Reduce trauma of Lorri beak maintenance

Beak334

New member
Nov 5, 2012
11
0
:green:
I have a very friendly and smart, hand raised rainbow Lorrikeet who I play with every day.
The problem is his behavior changes dramatically if I pick up the phone or turn my head away from him to talk to someone else in the room. It appears to be jealousy and he will strike repeatedly at my mouth sometimes leaving deep cuts on my bottom lip.
So for safety sake he needs maintenance in the form of the point ground off his beak.
The only way I know is to wrap him in a tea towel and touch the point of his beak with a battery powered grinder which I made from a tiny personal hand held battery fan from the $2 shop with the blades removed and a fine grind stone attached to the spinning shaft.
It actually works very well and much safer than the You Tube videos I've seen of people doing it with 240v electric drills.
But the Lorri hates it and when released afterwards will stand there squawking at me for several minutes. He also continually runs his tongue over the end of his beak so it is obviously not as comfortable as before.
Over the next few days he will bite me repeatedly on the hand that performed the operation (yes he remembers my left hand, never bites the other) and won't play or talk at all which is very sad.
By the time he has forgotten the ordeal it is just about time to do it again.
The whole process really makes him lose trust in me. What can I do?
 

weco

New member
Nov 24, 2010
3,342
12
USA
Parrots
Nanday, suns, parrotlet, Patagonian
While it may be faster, using your creation, it could be the vibration, coupled with the resulting feeling your feathered friend dislikes. Have you ever tried emery/garnet paper or a finger nail trimming board? You could also get a rough cement/concrete perch so (s)he can keep the beak trimmed, then it may be only the tip will need a couple of passes to blunt the tip.

Otherwise you might want to find someone else to do the trimming.....good luck.....
 
OP
B

Beak334

New member
Nov 5, 2012
11
0
  • Thread Starter
  • Thread starter
  • #3
Thanks Weco,
Getting someone else to do it might be the answer since he remembers who or what was associated with the nasty act. He now has a permanent fear of my left hand but is fine if I remove my watch.
I don't think it's just the vibration as being restrained by a tea towel sets him off squawking and biting like you wouldn't believe. Lifting a tea towel off the cupboard will make him instantly fly to the floor and run away.

I've even considered taking him to the vet for beak and wing trims, the later being even more emotionally disturbing. But it is too expensive to go regularly.

I've tried nail files and trimming boards but he pokes his tongue around it and I'm worried about scraping it.

What has worked in the past was to give him whole carrots.
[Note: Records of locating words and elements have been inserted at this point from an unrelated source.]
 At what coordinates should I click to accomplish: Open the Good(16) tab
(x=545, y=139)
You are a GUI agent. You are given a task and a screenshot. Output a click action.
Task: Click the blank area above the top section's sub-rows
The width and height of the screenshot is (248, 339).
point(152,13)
He spent hours biting them into coleslaw size pieces on the cement floor of his avairy. His beak must have made regular contact with the rough concrete because it filed off the point.
Alas his new aviary has an earth floor.
 
Last edited:

MonicaMc

Well-known member
Sep 12, 2012
7,960
Media
2
43
Parrots
Mitred Conure - Charlie 1994;
Cockatiel - Casey 2001;
Wild Caught ARN - Sylphie 2013
You aren't correcting the behavior, only dulling it.

I have a mitred conure that, due to an injury, requires beak trims. I do this myself, because it's less stressful on both of us. If it's not kept trimmed, then he could have difficulties eating, and it could eventually kill him if the beak became too long and punctured through his skin (I've seen photos of this, and I don't want it to happen to him!) However, I could *NEVER* recommend trimming the beak of a perfectly healthy bird with a perfectly healthy beak.



Rather than trim her beak, you need to stop the behavior, and it starts with you. If you *know* that touching a phone or another object upsets her, don't touch it when she's with you. If the phone rings, set her down and then answer the phone. If it bothers her when you turn your head away from her, don't have her near your head if you plan to look away.

What I'm trying to say is to not put her into a situation that will result in her attacking you. Then, you can work on training her to station - to stay put and ignore what's going on around her. If you move towards a hated object and she ignores you, reward her. If you touch the hated object and she ignores you, reward her. If you pick up the hated object and she ignores you, reward her.

Stationing « Lara Joseph



It's like when a bird bites. A lot of information out there tells you to ignore the bite. What are you supposed to do, hand your fingers over and wait for the bird to stop biting? Would you do the same to a dog? No! So why would you allow a bird to bite and wait for it to stop biting? It's not teaching the bird not to bite! As you should not put a dog in a position that will result in a bite (i.e. toy aggressive, food aggressive, shy, is afraid of big people, etc) you should not put a bird into a situation that will result in a bite. You need to figure out the triggers to the behavior, then remove the triggers and avoid the situation, or *slowly* train the bird to accept something without resulting in a bite.